Giorgio Angelotti, Stephen Parsons, Sean Johnson, Elian Rafael Dal PrĂ , Johannes Rudolph, Paul Tafforeau, Alessandro Mirone, Paul Henderson, Hendrik Schilling, Forrest McDonald, David Josey, Youssef Nader, C. Seth Parker, W. Brent Seales. Vesuvius Challenge - CT Scans of Herculaneum Papyri. Vesuvius Challenge.

EduceLab-Scrolls​

Scrolls 1-4 and Fragments 1-6 belong to the legacy EduceLab-Scrolls dataset.

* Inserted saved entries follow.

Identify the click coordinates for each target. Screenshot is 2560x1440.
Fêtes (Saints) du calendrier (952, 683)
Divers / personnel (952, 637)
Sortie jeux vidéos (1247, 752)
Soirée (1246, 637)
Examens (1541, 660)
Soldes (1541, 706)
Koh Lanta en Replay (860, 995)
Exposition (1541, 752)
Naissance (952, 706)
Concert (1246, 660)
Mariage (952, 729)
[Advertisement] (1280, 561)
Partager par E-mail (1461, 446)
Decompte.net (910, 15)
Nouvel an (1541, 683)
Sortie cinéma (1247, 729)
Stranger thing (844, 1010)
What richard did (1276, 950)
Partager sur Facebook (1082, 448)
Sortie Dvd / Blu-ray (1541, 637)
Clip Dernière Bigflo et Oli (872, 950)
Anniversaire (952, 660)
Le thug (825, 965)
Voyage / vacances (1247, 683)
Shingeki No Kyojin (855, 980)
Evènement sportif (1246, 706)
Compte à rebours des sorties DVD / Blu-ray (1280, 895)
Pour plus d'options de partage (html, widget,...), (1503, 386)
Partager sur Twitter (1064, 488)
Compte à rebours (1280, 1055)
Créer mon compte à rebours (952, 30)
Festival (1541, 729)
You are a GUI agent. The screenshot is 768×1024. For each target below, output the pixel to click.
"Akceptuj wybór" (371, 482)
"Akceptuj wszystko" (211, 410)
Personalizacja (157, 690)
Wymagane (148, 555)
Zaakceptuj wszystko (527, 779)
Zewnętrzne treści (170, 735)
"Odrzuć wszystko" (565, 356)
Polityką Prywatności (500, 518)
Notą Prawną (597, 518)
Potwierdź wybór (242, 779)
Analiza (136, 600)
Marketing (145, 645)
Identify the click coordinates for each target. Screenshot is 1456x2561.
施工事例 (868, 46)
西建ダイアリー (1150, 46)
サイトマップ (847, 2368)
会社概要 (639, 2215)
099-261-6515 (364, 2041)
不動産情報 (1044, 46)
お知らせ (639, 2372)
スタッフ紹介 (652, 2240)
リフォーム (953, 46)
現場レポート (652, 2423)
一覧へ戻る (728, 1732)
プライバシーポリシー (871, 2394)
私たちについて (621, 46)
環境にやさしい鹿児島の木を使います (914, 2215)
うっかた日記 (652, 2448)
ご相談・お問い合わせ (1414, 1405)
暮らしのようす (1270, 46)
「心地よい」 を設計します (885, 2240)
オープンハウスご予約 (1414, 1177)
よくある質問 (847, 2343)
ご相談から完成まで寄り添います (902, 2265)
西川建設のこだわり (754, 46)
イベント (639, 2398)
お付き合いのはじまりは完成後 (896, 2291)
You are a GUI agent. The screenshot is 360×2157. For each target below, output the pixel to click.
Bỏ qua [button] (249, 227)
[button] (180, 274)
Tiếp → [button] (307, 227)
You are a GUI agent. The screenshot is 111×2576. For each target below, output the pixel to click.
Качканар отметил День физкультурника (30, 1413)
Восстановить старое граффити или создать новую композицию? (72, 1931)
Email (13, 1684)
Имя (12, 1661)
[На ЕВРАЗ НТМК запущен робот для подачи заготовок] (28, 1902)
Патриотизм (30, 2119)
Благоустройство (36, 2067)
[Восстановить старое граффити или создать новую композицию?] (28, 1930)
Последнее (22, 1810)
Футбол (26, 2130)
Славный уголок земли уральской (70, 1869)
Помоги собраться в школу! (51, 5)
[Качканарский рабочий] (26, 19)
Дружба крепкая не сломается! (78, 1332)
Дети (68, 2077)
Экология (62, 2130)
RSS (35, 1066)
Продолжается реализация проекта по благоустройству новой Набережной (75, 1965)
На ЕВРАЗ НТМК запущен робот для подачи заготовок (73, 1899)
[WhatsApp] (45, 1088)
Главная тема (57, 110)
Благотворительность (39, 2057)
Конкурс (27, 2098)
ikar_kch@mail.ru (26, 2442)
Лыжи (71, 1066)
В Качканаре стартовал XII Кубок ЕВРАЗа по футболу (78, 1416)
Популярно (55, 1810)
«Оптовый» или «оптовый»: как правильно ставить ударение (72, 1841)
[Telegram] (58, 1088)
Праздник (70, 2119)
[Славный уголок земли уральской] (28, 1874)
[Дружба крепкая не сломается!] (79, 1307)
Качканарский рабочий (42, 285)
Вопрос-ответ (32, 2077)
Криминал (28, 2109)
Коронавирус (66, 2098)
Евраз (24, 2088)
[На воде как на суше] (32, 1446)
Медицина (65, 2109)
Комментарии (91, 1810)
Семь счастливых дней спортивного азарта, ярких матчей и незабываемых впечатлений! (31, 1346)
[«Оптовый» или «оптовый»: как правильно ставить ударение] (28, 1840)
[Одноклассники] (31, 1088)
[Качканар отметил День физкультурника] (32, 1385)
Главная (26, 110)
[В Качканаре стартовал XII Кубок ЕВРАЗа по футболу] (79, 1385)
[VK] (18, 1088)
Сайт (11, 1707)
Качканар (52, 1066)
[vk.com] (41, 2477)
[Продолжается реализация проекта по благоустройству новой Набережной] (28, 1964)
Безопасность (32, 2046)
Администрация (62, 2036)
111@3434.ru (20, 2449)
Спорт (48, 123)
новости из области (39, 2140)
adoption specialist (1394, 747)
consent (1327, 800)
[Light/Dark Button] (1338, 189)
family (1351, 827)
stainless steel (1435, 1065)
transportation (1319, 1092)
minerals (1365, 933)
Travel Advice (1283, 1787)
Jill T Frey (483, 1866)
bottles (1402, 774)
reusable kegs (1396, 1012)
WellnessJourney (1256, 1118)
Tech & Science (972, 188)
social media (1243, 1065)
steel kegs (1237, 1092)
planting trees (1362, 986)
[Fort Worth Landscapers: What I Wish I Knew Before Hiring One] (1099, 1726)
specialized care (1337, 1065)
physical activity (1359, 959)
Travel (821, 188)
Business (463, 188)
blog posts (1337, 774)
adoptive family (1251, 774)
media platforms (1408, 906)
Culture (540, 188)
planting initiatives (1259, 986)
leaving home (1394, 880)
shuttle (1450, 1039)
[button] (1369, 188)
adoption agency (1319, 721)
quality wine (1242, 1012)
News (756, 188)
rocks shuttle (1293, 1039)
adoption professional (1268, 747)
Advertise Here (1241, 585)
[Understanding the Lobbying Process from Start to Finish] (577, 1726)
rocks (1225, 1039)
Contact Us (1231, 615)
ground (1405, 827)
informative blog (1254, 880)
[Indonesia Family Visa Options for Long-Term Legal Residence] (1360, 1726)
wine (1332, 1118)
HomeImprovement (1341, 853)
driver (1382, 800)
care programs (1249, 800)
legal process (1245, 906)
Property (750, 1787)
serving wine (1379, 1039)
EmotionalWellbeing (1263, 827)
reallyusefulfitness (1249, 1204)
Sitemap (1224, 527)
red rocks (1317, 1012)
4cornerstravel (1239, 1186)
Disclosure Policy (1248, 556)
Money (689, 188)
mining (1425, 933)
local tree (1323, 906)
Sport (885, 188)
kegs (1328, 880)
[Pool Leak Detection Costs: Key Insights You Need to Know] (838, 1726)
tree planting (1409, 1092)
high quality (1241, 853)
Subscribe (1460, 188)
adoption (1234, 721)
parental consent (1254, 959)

  • In any published abstract, cite EduceLab-Scrolls as the source of the data.
  • In any published manuscripts using data from EduceLab-Scrolls, reference: Parsons, S., Parker, C. S., Chapman, C., Hayashida, M., & Seales, W. B. (2023). EduceLab-Scrolls: Verifiable Recovery of Text from Herculaneum Papyri using X-ray CT. ArXiv [Cs.CV]. https://doi.org/10.48550/arXiv.2304.02084.
  • Include language similar to the following in the methods section: "Data used in the preparation of this article were obtained from the EduceLab-Scrolls dataset [above citation]."

Support​

Licenses​

  • CC‑BY‑NC 4.0 (unless otherwise noted for specific assets)
  • Scrolls 1-4 and Fragments 1-6 are from the EduceLab-Scrolls Dataset, copyrighted by EduceLab/The University of Kentucky. Permission to use the data linked herein according to the terms outlined above is granted to Vesuvius Challenge, with additional citation requirements listed in How to Cite.